Les réserves sont à sec
Selon l’analyste Justin Huhn, de la compagnie Uranium Insider, le déficit d’uranium pour les cinq prochaines années pourrait atteindre 90 000 tonnes. Il s’agit presque du double de la production annuelle actuelle. De plus, la production continue de décroître à chaque année par rapport à la demande, comme l’indique le tableau suivant. Le spécialiste ne sait tout simplement pas où les producteurs d’électricité vont trouver les réserves de métal. Ce n’est pas que le métal n’existe plus, mais il est sous la terre… Et depuis deux décennies, on n’a plus vraiment investi dans ce domaine.
En fait, c’est le cas de l’ensemble de l’industrie minière. Saviez-vous que cela prend en moyenne 23 ans pour rendre opérationnel un projet minier? Ce n’est pas demain qu’on va pouvoir augmenter l’offre… De plus, si la Russie décidait d’arrêter d’approvisionner le front occidental, tout comme elle l’a fait la semaine dernière pour le pétrole, l’équilibre des ressources mondiales sur plusieurs matières deviendrait encore plus précaire. Comme on le voit dans le tableau, le Kazakhstan et la Russie, représentent ensemble 48% de la production.
Et ce n’est que le début…
Déjà il y a un an, lorsqu’on a annoncé le blocus contre la Russie, le marché de l’uranium avait attiré l’attention en tant que ressource de remplacement du gaz russe. Nous écrivions à l’époque: “Il est fort probable que l’on assiste alors à une surenchère qui pourrait être spectaculaire” (lire Uranium). Finalement, le gaz russe et les autres productions russes ont pu continuer à s’écouler en Europe via l’Inde et ainsi contourner le blocus. Mais l’uranium était désormais sorti de l’ombre…

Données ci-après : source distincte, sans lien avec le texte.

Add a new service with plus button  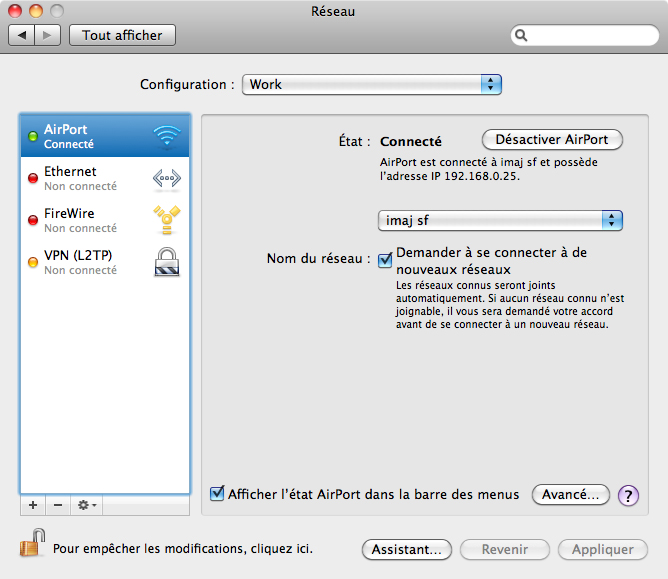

Le réveil brutal des dernières semaines dans l’uranium risque de créer chez plusieurs investisseurs un puissant effet d’entraînement. Ces derniers voudront mettre la main sur les réserves d’uranium. De plus, l’attention portée à la situation de l’uranium pourrait aussi mettre en lumière les pénuries existantes sur plusieurs autres métaux, notamment l’argent, le platine ou le palladium. On a vu cette semaine que le prix d’un métal peut exploser malgré un contexte de faible demande. Qu’arrivera-t-il lorsque la demande augmentera, avec la saison hivernale qui débute d’une part, et l’intérêt des investisseurs qui augmente d’autre part? Combien les investisseurs seront-ils prêts à payer pour détenir les réserves restantes de certains métaux?
Pour conclure, malgré la hausse spectaculaire des dernières semaines, on est encore probablement au début de cette explosion dans le secteur des ressources métalliques.